■ **Stated problem**: Reproduce the material below with "Display dimensions" substituted for each occurrence of "Screen dimensions", leaving everything else unchanged.

################

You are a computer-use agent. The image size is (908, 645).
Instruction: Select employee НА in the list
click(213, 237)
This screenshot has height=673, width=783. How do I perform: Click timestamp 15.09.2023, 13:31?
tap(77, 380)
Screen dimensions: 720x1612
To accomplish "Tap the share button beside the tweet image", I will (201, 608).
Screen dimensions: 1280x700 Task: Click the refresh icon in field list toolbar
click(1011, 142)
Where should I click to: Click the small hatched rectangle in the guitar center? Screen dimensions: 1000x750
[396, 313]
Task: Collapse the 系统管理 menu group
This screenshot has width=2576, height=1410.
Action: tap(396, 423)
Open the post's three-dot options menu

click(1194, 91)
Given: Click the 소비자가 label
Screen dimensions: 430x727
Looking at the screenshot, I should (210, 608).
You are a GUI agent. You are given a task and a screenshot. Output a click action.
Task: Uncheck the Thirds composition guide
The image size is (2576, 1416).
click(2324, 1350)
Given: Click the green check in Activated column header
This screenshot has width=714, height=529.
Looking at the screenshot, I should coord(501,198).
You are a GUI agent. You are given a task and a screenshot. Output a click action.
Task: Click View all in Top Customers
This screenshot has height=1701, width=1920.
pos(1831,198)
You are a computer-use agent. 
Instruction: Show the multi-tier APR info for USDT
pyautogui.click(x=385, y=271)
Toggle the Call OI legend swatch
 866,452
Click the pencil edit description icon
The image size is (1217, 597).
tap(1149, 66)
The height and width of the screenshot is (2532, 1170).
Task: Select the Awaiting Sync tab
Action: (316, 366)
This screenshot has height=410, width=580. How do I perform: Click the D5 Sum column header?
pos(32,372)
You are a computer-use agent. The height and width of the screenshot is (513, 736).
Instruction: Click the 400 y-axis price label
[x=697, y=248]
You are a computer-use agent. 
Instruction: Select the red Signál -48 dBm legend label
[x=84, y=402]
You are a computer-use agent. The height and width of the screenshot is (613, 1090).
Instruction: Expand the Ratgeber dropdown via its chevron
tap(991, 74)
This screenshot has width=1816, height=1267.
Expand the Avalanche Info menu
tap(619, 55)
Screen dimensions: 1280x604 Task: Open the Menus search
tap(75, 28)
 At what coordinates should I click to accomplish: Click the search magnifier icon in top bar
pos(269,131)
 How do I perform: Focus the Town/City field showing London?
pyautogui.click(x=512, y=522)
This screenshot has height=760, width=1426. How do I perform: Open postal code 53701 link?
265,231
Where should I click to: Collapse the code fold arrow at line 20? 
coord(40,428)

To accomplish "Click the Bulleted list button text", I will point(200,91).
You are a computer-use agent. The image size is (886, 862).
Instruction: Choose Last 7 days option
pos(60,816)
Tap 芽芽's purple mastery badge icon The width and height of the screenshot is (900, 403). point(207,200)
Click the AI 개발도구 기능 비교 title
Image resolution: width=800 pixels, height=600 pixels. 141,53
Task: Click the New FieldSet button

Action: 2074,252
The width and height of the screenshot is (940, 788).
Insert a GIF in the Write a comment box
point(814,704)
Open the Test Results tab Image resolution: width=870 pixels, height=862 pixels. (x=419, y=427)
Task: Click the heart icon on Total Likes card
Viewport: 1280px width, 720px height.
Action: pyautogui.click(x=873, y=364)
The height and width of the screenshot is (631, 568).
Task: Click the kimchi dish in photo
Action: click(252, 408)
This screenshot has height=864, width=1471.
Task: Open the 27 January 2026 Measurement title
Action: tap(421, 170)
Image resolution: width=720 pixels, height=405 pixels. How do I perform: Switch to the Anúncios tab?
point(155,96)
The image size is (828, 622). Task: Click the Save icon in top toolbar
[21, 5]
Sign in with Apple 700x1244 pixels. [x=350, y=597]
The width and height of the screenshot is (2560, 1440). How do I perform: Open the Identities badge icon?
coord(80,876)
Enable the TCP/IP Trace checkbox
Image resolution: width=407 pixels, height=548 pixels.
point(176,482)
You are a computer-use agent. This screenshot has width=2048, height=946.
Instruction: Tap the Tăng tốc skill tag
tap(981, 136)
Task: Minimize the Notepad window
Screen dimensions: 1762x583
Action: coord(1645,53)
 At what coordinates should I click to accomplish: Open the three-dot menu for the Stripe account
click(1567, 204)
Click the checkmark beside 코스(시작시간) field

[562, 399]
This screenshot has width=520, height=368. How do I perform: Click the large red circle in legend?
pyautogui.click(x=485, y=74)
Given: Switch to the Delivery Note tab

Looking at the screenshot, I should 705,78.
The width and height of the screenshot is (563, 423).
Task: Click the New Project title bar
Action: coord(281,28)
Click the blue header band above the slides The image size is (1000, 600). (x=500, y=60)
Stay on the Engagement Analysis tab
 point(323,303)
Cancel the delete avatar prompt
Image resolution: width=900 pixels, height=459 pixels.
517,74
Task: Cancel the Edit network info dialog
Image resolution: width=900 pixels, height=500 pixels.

################

■ **Finished answer**:
You are a computer-use agent. The image size is (908, 645).
Instruction: Select employee НА in the list
click(213, 237)
This screenshot has height=673, width=783. How do I perform: Click timestamp 15.09.2023, 13:31?
tap(77, 380)
Display dimensions: 720x1612
To accomplish "Tap the share button beside the tweet image", I will (201, 608).
Display dimensions: 1280x700 Task: Click the refresh icon in field list toolbar
click(1011, 142)
Where should I click to: Click the small hatched rectangle in the guitar center? Display dimensions: 1000x750
[396, 313]
Task: Collapse the 系统管理 menu group
This screenshot has width=2576, height=1410.
Action: tap(396, 423)
Open the post's three-dot options menu

click(1194, 91)
Given: Click the 소비자가 label
Display dimensions: 430x727
Looking at the screenshot, I should (210, 608).
You are a GUI agent. You are given a task and a screenshot. Output a click action.
Task: Uncheck the Thirds composition guide
The image size is (2576, 1416).
click(2324, 1350)
Given: Click the green check in Activated column header
This screenshot has width=714, height=529.
Looking at the screenshot, I should coord(501,198).
You are a GUI agent. You are given a task and a screenshot. Output a click action.
Task: Click View all in Top Customers
This screenshot has height=1701, width=1920.
pos(1831,198)
You are a computer-use agent. 
Instruction: Show the multi-tier APR info for USDT
pyautogui.click(x=385, y=271)
Toggle the Call OI legend swatch
 866,452
Click the pencil edit description icon
The image size is (1217, 597).
tap(1149, 66)
The height and width of the screenshot is (2532, 1170).
Task: Select the Awaiting Sync tab
Action: (316, 366)
This screenshot has height=410, width=580. How do I perform: Click the D5 Sum column header?
pos(32,372)
You are a computer-use agent. The height and width of the screenshot is (513, 736).
Instruction: Click the 400 y-axis price label
[x=697, y=248]
You are a computer-use agent. 
Instruction: Select the red Signál -48 dBm legend label
[x=84, y=402]
You are a computer-use agent. The height and width of the screenshot is (613, 1090).
Instruction: Expand the Ratgeber dropdown via its chevron
tap(991, 74)
This screenshot has width=1816, height=1267.
Expand the Avalanche Info menu
tap(619, 55)
Display dimensions: 1280x604 Task: Open the Menus search
tap(75, 28)
 At what coordinates should I click to accomplish: Click the search magnifier icon in top bar
pos(269,131)
 How do I perform: Focus the Town/City field showing London?
pyautogui.click(x=512, y=522)
This screenshot has height=760, width=1426. How do I perform: Open postal code 53701 link?
265,231
Where should I click to: Collapse the code fold arrow at line 20? 
coord(40,428)

To accomplish "Click the Bulleted list button text", I will point(200,91).
You are a computer-use agent. The image size is (886, 862).
Instruction: Choose Last 7 days option
pos(60,816)
Tap 芽芽's purple mastery badge icon The width and height of the screenshot is (900, 403). point(207,200)
Click the AI 개발도구 기능 비교 title
Image resolution: width=800 pixels, height=600 pixels. 141,53
Task: Click the New FieldSet button

Action: 2074,252
The width and height of the screenshot is (940, 788).
Insert a GIF in the Write a comment box
point(814,704)
Open the Test Results tab Image resolution: width=870 pixels, height=862 pixels. (x=419, y=427)
Task: Click the heart icon on Total Likes card
Viewport: 1280px width, 720px height.
Action: pyautogui.click(x=873, y=364)
The height and width of the screenshot is (631, 568).
Task: Click the kimchi dish in photo
Action: click(252, 408)
This screenshot has height=864, width=1471.
Task: Open the 27 January 2026 Measurement title
Action: tap(421, 170)
Image resolution: width=720 pixels, height=405 pixels. How do I perform: Switch to the Anúncios tab?
point(155,96)
The image size is (828, 622). Task: Click the Save icon in top toolbar
[21, 5]
Sign in with Apple 700x1244 pixels. [x=350, y=597]
The width and height of the screenshot is (2560, 1440). How do I perform: Open the Identities badge icon?
coord(80,876)
Enable the TCP/IP Trace checkbox
Image resolution: width=407 pixels, height=548 pixels.
point(176,482)
You are a computer-use agent. This screenshot has width=2048, height=946.
Instruction: Tap the Tăng tốc skill tag
tap(981, 136)
Task: Minimize the Notepad window
Display dimensions: 1762x583
Action: coord(1645,53)
 At what coordinates should I click to accomplish: Open the three-dot menu for the Stripe account
click(1567, 204)
Click the checkmark beside 코스(시작시간) field

[562, 399]
This screenshot has width=520, height=368. How do I perform: Click the large red circle in legend?
pyautogui.click(x=485, y=74)
Given: Switch to the Delivery Note tab

Looking at the screenshot, I should 705,78.
The width and height of the screenshot is (563, 423).
Task: Click the New Project title bar
Action: coord(281,28)
Click the blue header band above the slides The image size is (1000, 600). (x=500, y=60)
Stay on the Engagement Analysis tab
 point(323,303)
Cancel the delete avatar prompt
Image resolution: width=900 pixels, height=459 pixels.
517,74
Task: Cancel the Edit network info dialog
Image resolution: width=900 pixels, height=500 pixels.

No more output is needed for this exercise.